Here's how to compile and run the program on Linux or Mac:
ghc Tokenize.hs -o tokenize ./tokenize
At this point, type in some Haskell code, e.g.,
sum_max_sq x y z = x ^ 2 + y ^ 2 + z ^ 2 - x `min` y `min` z ^ 2
Make sure to type in an empty line afterwards. Press Ctrl+D to terminate. The program then outputs
24 sxyz=x^2+y^2+z^2-xmymz^2
On Windows, you can run the program with
.\tokenize
or
tokenize
and terminate it with Ctrl+C (Windows 8) or Ctrl+Z followed by Enter (Windows 7, probably also for earlier versions).

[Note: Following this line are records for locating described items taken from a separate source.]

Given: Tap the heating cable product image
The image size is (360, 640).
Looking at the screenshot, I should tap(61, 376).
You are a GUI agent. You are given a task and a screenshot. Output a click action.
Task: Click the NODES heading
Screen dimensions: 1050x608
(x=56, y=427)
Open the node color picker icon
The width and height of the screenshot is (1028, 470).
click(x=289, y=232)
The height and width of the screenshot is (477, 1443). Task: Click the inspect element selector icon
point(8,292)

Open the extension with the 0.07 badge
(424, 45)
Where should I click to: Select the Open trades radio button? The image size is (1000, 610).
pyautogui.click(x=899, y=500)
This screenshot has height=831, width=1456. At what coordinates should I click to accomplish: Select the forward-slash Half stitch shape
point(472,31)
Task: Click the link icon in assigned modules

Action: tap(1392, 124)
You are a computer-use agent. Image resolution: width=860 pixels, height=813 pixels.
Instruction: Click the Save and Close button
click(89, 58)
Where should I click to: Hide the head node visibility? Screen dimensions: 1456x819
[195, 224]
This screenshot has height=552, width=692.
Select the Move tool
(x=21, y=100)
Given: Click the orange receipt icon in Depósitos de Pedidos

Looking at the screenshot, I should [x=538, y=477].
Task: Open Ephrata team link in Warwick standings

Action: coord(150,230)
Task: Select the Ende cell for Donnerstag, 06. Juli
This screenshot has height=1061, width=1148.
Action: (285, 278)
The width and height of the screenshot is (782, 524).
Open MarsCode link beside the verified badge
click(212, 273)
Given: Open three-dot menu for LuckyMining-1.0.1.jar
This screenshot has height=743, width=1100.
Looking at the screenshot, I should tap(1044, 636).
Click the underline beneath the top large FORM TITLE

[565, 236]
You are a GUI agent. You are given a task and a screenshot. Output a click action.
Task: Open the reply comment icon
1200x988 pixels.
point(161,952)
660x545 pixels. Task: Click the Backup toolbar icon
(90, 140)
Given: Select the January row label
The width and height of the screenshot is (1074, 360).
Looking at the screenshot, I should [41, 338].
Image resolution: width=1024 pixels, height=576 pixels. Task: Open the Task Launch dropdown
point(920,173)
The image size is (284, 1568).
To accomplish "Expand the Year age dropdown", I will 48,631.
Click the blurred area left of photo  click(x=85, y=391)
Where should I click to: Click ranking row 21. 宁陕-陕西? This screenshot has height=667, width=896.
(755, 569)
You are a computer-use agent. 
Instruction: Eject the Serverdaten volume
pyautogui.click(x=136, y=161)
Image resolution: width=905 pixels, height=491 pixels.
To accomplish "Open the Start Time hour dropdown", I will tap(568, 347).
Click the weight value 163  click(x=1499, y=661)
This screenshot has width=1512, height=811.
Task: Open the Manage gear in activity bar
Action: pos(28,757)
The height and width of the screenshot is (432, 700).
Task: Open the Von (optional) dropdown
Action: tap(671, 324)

The first field, “24”, gives the number of tokens. The second field is a short version of the program, where each token is abbreviated as one letter. This can be useful for debugging. The MC Sr. aggregates this information in his top-secret Master View, which looks something like this:
18 sxyz=mxy^2+mxymz^2 xxx@tum.de 18 sxyz=mxy^2+xmymz^2 xxx@tum.de 18 sxyz=mxy^2+zmmxy^2 xxx@mytum.de 20 sxyz=(mxy)^2+(myz)^2 xxx@mytum.de 20 sxyz=mxy^2+m(mxy)z^2 xxx@tum.de 20 sxyz=mxy^2+m(mxy)z^2 xxx@tum.de ... 52 sxyz|x=z&y=z=x*x+y*y|x=y&z=y=x*x+z*z|y=x&z=x=y*y+z*z xxx@mytum.de 52 sxyz|x=z&y=z=x*x+y*y|x=y&z=y=x*x+z*z|y=x&z=x=y*y+z*z xxx@mytum.de 52 sxyz|x=z&y=z=x*x+y*y|x=y&z=y=x*x+z*z|y=x&z=x=y*y+z*z xxx@mytum.de 52 sxyz|x=z&y=z=x^2+y^2|x=y&z=y=x^2+z^2|y=x&z=x=y^2+z^2 xxx@mytum.de ... 252 sxyz|(x+y)>(x+z)&(x+y)>(y+z)=(x*x)+(y*y)|(x+z)>(x+y)&(x+z)>(y+z)=(x*x)+(z*z)|(y+z)>(y+x)&(y+z)>(x+z)=(y*y)+(z*z)|x=z&x>y=(x*x)+(z*z)|x=y&x>z=(x*x)+(y*y)|z=y&z>x=(y*y)+(z*z)|x=z&x<y=(x*x)+(y*y)|x=y&x<z=(x*x)+(z*z)|z=y&z<x=(x*x)+(z*z)|x=y&y=z=(x*x)+(y*y) xxx@mytum.de
The Master View allows the MC Sr. to compile the Top 30 der Woche, but also to quickly spot interesting solutions and potential plagiarism. Plagiarism isn't cool, and occurrences of it will be penalized by subtracting 1 000 000 000 (ONE ZILLION) points from the Semester total.
For the competition, the above program is invoked only on the code snippet included between {-WETT-} and {-TTEW-}, with all type signatures stripped away.
Some competitors have tried to confuse tokenize by using German letters (ä etc.) in their source code. Setting
export LANG=de_DE
before running the program solves this problem.